IN BRIEF

Severely Obese by Kindergarten: What’s a Doctor to Do?

October 23, 2015

The numbers of children and adolescents with severe obesity have continued to rise in the past 30 years, but only a few centers provide evidence-based care for severe childhood obesity.

Childhood obesity affects 17 percent of children in the United States, and nearly one-third of these children are severely obese. The prevalence rates of children with severe obesity are increasing rapidly, setting kids up for a lifetime of health issues, from early atherosclerosis and hypertension to type 2 diabetes and psychological problems.

Studies indicate that children with severe obesity respond poorly to conventional lifestyle interventions. Although bariatric surgery can be an effective treatment, long-term outcomes are still being studied, and it is often inaccessible to most families due to the limited availability of adolescent programs offering the option.

However, according to a recent paper from the Institute of Medicine’s (IOM)Roundtable on Obesity Solutions, these poor responses to lifestyle interventions may be because current approaches assume that all children and adolescents with obesity or severe obesity are a homogenous group. The process of clinical subtyping could identify variations in severe childhood obesity, leading to improved treatments.

Ihuoma Eneli, MD, medical director of the Center for Healthy Weight and Nutritionat Nationwide Children’s Hospital and primary author of the IOM discussion paper, and colleagues agree that research characterizing this population of children with severe obesity is the first step to unraveling appropriate treatment options.

The American Academy of Pediatrics Institute for Healthy Childhood Weight and theChildren’s Hospital Association have already partnered to begin the process of clinical subtyping for severe obesity, creating the Expert Exchange, an interdisciplinary group of experts from tertiary care obesity programs at 21 children’s hospitals nationwide. The Expert Exchange will focus on children ages 0 to 5 years old. The project will include qualitative feedback from clinicians, families and children, all of whom are integral to determining how individual characteristics may form recognizable subtypes.

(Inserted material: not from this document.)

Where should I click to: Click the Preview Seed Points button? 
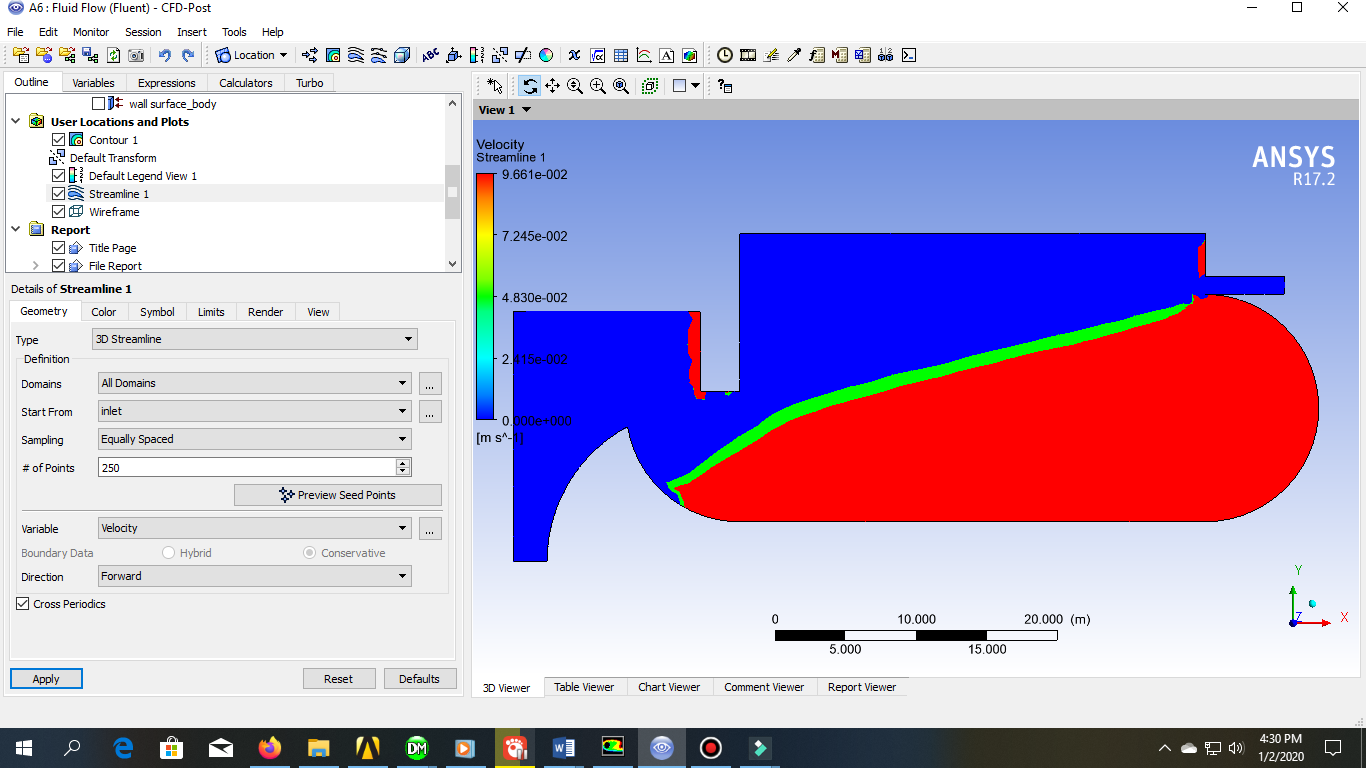[x=338, y=494]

“Currently, there is a deficit in our knowledge about early-onset childhood obesity, but children who present with severe obesity by age 5 are a subgroup that is distinct and rare enough to potentially offer a number of specific clinical subtypes,” says Dr. Eneli, who is also a professor of Clinical Pediatrics at The Ohio State University College of Medicine. “By broadly examining etiological and clinical characteristics across several stages of the life cycle — early infancy, toddlerhood and preschool phase — research would cut across several developmental stages, environmental settings and caregivers, ultimately leading to a promising framework on which further, more effective treatment can be based.”

“The Expert Exchange initiative offers a chance to advance the care of children and adolescents with severe obesity,” explains Dr. Eneli. “And the perspective of clinicians who treat these young children is an invaluable part of the process of clinical subtyping.”

 

References:

  1. Eneli I, Woolford SJ, Hassink S. Advancing the care of children and adolescents with severe obesity: a reason for clinical subtyping. Discussion Paper, Institute of Medicine, Washington, 2015 Apr 30.
  2. Katzmarzyk PT, Barlow S, Bouchard C, Catalano PM, Hsia DS, Inge TH, Lovelady C, Raynor H, Redman LM, Staiano AE, Spruijt-Metz D, Symonds ME, Vickers M, Wilfley D, Yanovski JA. An evolving scientific basis for the prevention and treatment of pediatric obesity. International Journal of Obesity. 2014 Jul;38(7):887-905.